We inhabit rather a messy country, from the data management
perspective. We confound the tagging people with ambiguities, mess up
the map with indefinite boundaries, don't have a well-defined system
for road classification, and so on. It's untidy, but that's how our
country works. Please don't try to get us to fix it, that won't be
productive. For just one example, I know there are township lines in
the Adirondacks that have overlaps and gores. You know what? They do
on the official maps, and they do in the field.  Mostly, they're in
the backwoods where nobody cares. Some of them haven't ever been
surveyed accurately. (Gore Mountain,
https://www.openstreetmap.org/node/357562059, is named because it lay
between townships for decades. Then Barton found garnets there, and
both neighbouring townships contended for the right to tax the mines.
That border, at least, got resolved.) We still like to map our
administrative regions with closed polygons, because so much of the
rendering software breaks when administrative boundaries fail to
close. We fudge the errors of closure. That's an unclean, ad-hoc
expedient, and reflects precisely what we have in the field!

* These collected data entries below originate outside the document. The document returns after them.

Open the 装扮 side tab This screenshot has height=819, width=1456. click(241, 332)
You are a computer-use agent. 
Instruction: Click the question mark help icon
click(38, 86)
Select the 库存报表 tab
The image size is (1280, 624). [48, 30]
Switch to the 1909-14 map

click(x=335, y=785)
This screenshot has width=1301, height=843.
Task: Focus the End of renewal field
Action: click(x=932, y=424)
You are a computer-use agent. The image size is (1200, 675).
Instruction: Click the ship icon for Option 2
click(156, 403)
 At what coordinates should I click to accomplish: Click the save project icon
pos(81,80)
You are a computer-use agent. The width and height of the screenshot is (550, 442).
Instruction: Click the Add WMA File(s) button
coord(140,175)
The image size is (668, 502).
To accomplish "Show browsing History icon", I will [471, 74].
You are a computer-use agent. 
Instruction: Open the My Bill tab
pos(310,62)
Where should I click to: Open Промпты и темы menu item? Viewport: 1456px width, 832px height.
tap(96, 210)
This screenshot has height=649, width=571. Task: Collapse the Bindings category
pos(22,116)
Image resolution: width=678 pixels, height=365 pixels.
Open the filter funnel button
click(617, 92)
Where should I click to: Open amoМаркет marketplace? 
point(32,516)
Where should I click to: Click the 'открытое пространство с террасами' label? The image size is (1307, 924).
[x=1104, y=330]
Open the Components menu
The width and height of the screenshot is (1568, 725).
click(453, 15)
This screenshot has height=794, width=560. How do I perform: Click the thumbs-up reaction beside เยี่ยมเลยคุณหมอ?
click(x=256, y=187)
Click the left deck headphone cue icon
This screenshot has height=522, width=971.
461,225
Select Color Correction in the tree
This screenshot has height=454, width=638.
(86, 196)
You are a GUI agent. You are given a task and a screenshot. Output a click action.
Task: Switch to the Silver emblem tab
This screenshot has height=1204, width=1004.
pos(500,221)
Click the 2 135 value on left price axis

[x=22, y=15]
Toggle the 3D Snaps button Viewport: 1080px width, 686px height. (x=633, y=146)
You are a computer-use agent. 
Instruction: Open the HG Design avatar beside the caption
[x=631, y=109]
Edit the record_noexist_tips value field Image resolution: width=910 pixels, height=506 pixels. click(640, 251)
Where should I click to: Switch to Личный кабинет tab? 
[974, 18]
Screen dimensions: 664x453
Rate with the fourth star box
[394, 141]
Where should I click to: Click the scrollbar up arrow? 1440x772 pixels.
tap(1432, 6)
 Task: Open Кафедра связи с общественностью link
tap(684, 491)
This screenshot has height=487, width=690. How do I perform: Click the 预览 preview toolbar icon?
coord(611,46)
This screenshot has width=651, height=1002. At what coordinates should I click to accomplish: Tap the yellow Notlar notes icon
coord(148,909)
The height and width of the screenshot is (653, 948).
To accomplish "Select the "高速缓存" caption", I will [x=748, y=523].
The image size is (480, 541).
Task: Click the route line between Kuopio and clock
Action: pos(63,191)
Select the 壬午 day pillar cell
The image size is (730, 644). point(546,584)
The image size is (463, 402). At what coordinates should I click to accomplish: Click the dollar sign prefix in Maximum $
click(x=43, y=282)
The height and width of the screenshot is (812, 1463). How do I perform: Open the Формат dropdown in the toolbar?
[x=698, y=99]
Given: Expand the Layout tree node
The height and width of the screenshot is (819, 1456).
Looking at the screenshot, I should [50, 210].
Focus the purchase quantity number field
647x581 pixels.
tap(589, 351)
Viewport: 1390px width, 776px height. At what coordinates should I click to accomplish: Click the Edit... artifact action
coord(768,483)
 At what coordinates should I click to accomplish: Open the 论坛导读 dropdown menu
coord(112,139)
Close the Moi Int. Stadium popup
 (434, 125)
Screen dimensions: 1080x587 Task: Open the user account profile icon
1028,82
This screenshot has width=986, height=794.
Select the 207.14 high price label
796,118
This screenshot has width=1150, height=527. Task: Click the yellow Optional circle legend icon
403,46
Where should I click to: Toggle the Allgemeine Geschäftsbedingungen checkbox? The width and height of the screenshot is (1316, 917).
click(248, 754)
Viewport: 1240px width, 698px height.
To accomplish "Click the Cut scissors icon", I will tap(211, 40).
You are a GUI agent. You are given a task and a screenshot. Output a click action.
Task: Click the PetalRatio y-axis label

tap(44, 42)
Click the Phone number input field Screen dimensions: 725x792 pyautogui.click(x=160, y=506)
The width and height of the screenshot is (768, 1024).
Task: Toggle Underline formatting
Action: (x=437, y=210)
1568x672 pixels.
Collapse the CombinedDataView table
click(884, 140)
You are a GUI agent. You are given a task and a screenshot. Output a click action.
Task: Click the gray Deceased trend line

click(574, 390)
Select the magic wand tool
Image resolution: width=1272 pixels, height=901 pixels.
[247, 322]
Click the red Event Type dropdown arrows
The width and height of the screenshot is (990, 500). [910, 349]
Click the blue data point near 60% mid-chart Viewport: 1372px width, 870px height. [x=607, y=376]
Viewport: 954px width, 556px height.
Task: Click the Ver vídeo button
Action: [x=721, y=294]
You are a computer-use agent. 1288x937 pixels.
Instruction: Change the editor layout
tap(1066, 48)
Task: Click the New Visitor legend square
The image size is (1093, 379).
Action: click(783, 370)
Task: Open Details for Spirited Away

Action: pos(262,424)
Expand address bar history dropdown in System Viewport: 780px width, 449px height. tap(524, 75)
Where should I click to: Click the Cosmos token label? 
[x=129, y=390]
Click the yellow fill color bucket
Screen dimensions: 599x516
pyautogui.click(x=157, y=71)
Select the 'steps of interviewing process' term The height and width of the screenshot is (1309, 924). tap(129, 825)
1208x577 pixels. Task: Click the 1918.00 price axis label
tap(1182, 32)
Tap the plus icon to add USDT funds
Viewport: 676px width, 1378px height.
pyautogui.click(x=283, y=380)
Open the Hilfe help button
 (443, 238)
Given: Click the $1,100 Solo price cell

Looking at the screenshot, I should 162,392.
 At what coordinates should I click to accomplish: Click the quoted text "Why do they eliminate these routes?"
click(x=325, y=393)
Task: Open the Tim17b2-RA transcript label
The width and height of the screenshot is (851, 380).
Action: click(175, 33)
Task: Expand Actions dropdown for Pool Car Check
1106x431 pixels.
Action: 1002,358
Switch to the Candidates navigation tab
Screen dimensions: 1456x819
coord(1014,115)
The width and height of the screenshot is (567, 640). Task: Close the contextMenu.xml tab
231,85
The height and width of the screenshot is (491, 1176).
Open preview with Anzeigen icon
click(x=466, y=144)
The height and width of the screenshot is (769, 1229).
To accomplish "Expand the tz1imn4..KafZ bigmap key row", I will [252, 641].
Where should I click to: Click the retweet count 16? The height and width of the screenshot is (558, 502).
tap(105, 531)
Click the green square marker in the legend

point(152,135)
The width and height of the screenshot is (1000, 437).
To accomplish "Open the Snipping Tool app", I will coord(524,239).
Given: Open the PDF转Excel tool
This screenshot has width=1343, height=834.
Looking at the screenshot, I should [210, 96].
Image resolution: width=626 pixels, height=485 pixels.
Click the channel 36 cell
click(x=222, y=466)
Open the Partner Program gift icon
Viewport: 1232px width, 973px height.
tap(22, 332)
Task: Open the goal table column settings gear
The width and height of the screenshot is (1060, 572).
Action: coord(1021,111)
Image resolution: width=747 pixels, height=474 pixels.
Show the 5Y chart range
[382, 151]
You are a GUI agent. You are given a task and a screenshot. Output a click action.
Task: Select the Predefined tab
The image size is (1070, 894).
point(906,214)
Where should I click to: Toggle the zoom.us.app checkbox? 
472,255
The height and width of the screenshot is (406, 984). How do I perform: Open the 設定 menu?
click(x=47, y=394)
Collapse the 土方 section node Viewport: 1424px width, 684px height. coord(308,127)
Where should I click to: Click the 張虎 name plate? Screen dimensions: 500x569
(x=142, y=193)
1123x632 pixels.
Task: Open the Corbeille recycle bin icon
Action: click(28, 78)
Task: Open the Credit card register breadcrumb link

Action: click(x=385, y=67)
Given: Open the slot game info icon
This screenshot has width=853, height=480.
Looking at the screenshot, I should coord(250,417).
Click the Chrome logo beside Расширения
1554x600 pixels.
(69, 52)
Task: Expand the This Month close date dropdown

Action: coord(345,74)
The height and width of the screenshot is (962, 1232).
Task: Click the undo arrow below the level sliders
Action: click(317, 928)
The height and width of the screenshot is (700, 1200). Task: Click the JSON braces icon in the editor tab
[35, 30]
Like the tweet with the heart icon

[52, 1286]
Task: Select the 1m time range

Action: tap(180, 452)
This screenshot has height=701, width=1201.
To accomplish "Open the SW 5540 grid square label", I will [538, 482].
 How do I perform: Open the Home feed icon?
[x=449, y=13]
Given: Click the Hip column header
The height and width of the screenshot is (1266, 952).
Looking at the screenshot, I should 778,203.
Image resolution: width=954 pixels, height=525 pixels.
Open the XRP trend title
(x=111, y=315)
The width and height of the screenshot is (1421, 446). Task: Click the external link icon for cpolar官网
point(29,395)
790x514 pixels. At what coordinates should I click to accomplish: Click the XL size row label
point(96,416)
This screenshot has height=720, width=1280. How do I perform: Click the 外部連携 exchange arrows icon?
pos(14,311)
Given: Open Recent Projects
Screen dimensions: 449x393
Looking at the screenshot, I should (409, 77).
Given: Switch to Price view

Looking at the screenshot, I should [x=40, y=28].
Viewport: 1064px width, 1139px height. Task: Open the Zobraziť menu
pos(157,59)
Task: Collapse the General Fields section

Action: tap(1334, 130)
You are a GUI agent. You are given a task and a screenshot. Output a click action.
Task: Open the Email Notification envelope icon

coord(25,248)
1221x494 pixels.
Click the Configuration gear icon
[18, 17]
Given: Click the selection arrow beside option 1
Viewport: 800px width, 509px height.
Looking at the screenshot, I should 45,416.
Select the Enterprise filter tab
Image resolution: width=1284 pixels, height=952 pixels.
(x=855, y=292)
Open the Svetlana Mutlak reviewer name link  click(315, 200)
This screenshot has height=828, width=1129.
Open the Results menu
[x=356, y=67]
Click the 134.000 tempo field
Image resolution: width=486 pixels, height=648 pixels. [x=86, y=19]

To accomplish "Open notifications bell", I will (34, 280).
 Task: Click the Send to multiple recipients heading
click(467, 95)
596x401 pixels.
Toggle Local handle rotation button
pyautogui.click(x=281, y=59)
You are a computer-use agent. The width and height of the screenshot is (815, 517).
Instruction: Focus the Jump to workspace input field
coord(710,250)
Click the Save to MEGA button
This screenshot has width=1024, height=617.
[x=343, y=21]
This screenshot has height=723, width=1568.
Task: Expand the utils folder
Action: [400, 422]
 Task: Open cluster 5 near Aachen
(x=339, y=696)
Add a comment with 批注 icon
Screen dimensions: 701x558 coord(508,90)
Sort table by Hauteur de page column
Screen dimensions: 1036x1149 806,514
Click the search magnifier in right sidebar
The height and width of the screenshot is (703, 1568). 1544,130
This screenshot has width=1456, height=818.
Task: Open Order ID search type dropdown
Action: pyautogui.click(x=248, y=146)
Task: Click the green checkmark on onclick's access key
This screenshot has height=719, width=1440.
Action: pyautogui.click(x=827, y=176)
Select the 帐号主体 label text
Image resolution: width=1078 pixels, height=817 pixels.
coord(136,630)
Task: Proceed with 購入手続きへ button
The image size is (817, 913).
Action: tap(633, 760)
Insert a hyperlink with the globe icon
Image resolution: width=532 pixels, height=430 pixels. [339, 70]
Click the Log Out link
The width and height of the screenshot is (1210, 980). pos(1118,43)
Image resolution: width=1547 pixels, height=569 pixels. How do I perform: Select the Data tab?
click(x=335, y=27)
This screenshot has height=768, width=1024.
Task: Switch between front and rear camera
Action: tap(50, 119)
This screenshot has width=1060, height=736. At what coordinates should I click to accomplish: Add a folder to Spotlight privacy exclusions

We have a shortage of mappers trying to cover an extremely large land
area. We may also have other cultural issues that inhibit our
recruiting - I seem to recall that in addition to having much less
population density, we have fewer mappers per capita. I'm at a loss to
explain that, but I will confess to not being a terribly effective
recruiter, myself. I talk to people about it. Few act upon my talk.

It could be that our recruiting was irretrievably damaged by such
things as the TIGER import - Frederik would certainly argue the case,
and present provocative sociological studies advancing the claim. But,
for weal or woe, that train left the station years before I got here.
I try to pick up after the tiger. It's a daunting prospect, and I've
not got very far. It's not my chief interest in mapping.

I more got into the project to do hiking maps, and a lot of my mapping
has been devoted to that aim - including trying to produce trail maps
in less-popular areas where no accurate trail maps exist or have ever
existed. This, too, implies a certain degree of expediency and
sloppiness. I don't *like* it that
https://www.openstreetmap.org/relation/4286650 was largely produced
from single GPS tracks without redundancy, but gathering even the data
that I had meant a couple of weeks spent in the backcountry, without
network access, and with access to AC power to recharge my devices at
only two intermediate points. I'm sure that the accuracy leaves much
to be desired, and the currency of the data has fallen behind as well.
I know of at least one reroute around beaver activity that has not
been mapped, simply because I don't know anyone who's got in there
with a GPS and a functioning battery. But it's still more accurate
than the latest map from National Geographic!

We do indeed have newcomers leaving awkward messes behind. Some of
them claim to be acting in the name of big projects. My guess is that
the OpenSidewalks project people at University of Washington, if
indeed they're still a going concern, have not even heard of the
people who decided to contribute to their effort at the University of
Texas at Austin. Just because the UT-Austin people identified with the
project's goals, doesn't mean that there's any coordination between
them. (You can think of a lot of these projects as 'OSM in miniature,
without the DWG'.)

By the way, I'm not impugning the DWG in any respect. I've had to
contact them a few times, for this and for that, and never met with
anything but patience, helpful hard work and good cheer. That's what
I've seen in my interactions with Paul, Toby, Andy, and yes, even
Frederik. For that reason, I'm sure that the remark was a momentary
lapse. Nevertheless, it was infuriating enough that I can surely
understand Bryan's equally ill-considered reply, which I also ascribe
to a heated moment.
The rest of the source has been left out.